A labour economist said consumers would still be hit hardest even though fuel prices were expected to remain relatively unchanged in the coming weeks.
According to the Automobile Association, a 7 cents per litre reduction could be expected in the price of petrol.
Diesel is expected to increase by about 12 cents and illuminating paraffin by nine cents.
This excludes the introduction of a carbon tax in June, which would add an additional 9 cents per litre to the petrol price and 10 cents to the diesel price.
While the price of fuel has ebbed and flowed, consumers continue to face rising food and public transport costs. A year ago, consumers paid around R14,72 for a litre of petrol. The has increased to R16,48 per litre.

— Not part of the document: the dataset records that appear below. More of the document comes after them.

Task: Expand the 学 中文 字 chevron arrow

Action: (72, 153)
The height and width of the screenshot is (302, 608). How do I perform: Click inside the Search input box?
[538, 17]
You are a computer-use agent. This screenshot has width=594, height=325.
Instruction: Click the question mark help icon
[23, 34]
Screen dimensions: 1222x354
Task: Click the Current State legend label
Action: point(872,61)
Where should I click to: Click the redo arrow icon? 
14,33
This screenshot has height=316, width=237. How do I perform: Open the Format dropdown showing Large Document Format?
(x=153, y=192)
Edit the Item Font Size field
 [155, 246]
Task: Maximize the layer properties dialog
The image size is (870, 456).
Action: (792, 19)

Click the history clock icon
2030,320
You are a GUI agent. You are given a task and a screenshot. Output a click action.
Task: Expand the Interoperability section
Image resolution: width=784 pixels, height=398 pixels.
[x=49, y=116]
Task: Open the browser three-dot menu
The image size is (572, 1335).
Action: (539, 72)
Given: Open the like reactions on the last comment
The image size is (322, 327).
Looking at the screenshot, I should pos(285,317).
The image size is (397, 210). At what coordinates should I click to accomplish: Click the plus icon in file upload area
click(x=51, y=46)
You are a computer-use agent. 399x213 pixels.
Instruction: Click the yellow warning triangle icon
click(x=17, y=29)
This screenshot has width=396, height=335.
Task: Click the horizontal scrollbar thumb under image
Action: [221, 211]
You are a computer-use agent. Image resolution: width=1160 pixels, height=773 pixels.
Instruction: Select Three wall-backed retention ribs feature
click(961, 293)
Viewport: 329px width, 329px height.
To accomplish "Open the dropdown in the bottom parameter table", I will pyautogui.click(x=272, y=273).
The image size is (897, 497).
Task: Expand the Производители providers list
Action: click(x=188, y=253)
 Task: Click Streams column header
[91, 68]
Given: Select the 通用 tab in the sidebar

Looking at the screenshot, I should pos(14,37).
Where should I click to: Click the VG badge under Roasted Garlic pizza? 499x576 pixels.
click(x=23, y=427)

Labour analyst Andrew Levy said: “The fact that the fuel price is relatively stable at the moment and maybe for the next two weeks is not that significant. What we have to do is look at what has happened to the fuel price over the last year compared to workers’ salaries that have only gone up by 4% or 6%, whereas the fuel increase and cost of transport have been vastly greater than that.”
A 2018 report by the SA Labour Market Monitor statistics showed that 21% of workers’ income goes toward transport costs.
The Automobile Associations has urged the new government to immediately set out its policy agenda, which has a direct impact on fuel prices.
Earlier this year the National Assembly passed the long-awaited Carbon Tax Bill.
Based on the ‘polluter pays principle,’ companies which exceed the threshold of carbon emissions for a particular activity, would be charged R120 per ton of carbon dioxide emissions.
The new tax is expected to come into effect in June and tax incentives will be offered to minimise the impact.
South Africa became party to the Paris Agreement on climate change, committing to reduce greenhouse gases by 42% by 2025.
At the time, Deputy Finance Minister Mondli Gungubele said substantial technical changes were made to the policy to take into account stakeholder comments.
“I would like to emphasise that climate change is a reality and we will have to prepare to operate in a carbon-constrained economy over medium to long-term. Operating on business as usual basis is no longer an option.”
While the EFF, IFP and Cope supported the bill at the time, the DA’s Alf Lees said the country could not afford to introduce another tax.
“What South Africa needs is not extra taxes, instead we need a decrease in taxes in order to stimulate the economy and create jobs.”